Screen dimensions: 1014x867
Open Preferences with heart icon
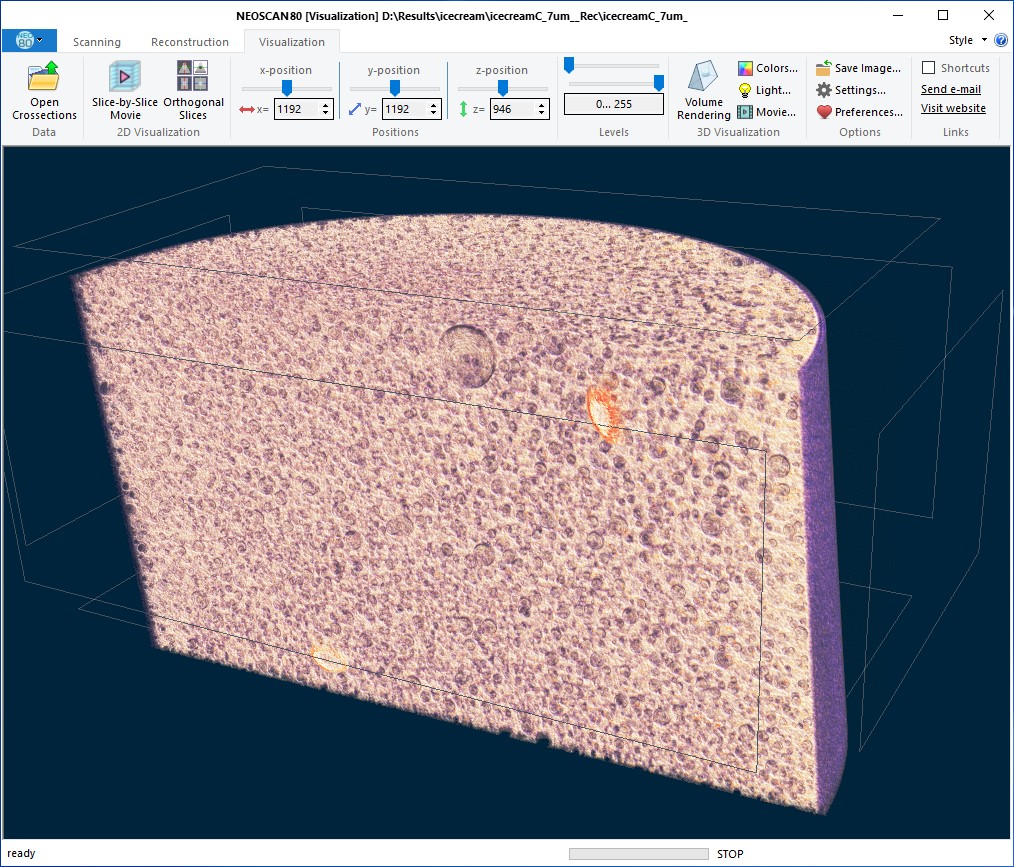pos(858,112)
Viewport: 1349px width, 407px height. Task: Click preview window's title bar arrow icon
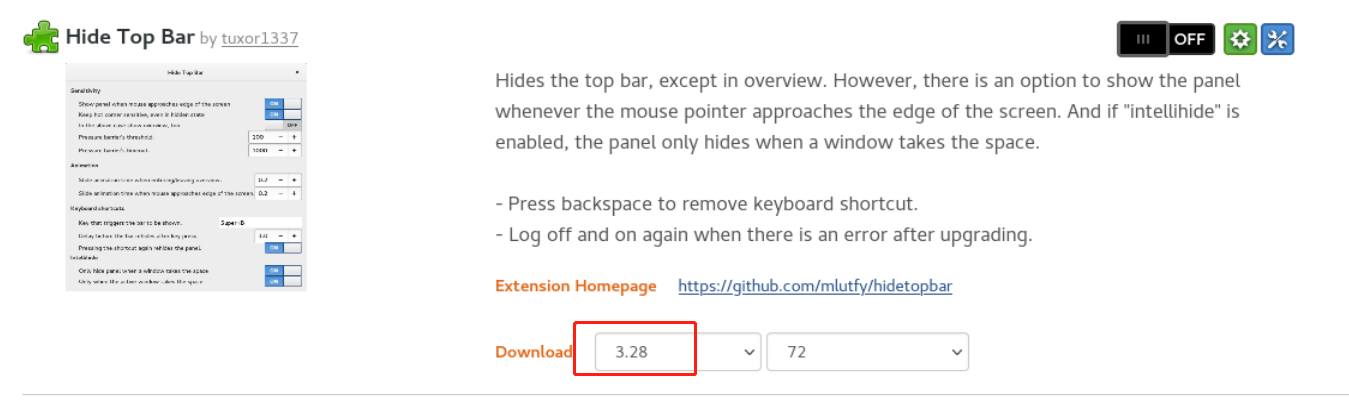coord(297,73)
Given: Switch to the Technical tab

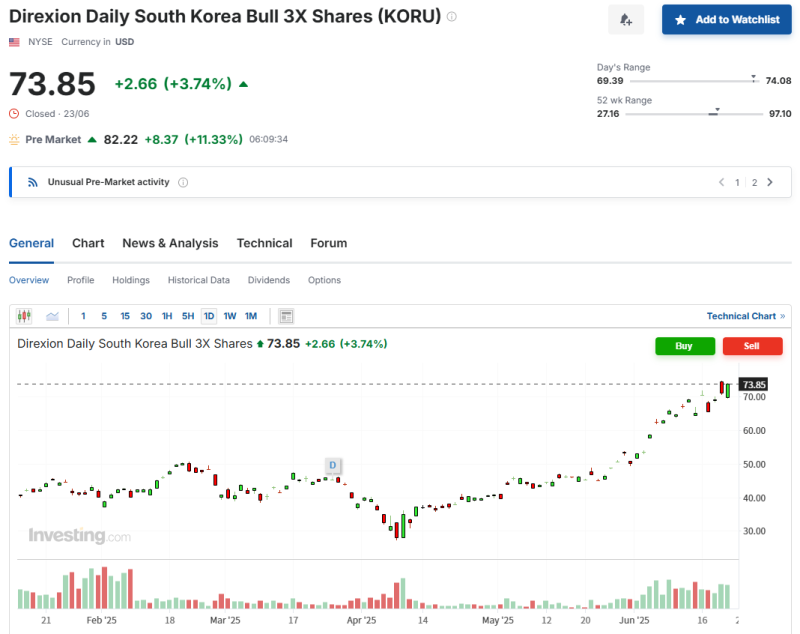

== Exercise requirements ==
Transcribe all the lines above exactly; any image among them is skipped.

== Problem solution ==
Screen dimensions: 1014x867
Open Preferences with heart icon
pos(858,112)
Viewport: 1349px width, 407px height. Task: Click preview window's title bar arrow icon
coord(297,73)
Given: Switch to the Technical tab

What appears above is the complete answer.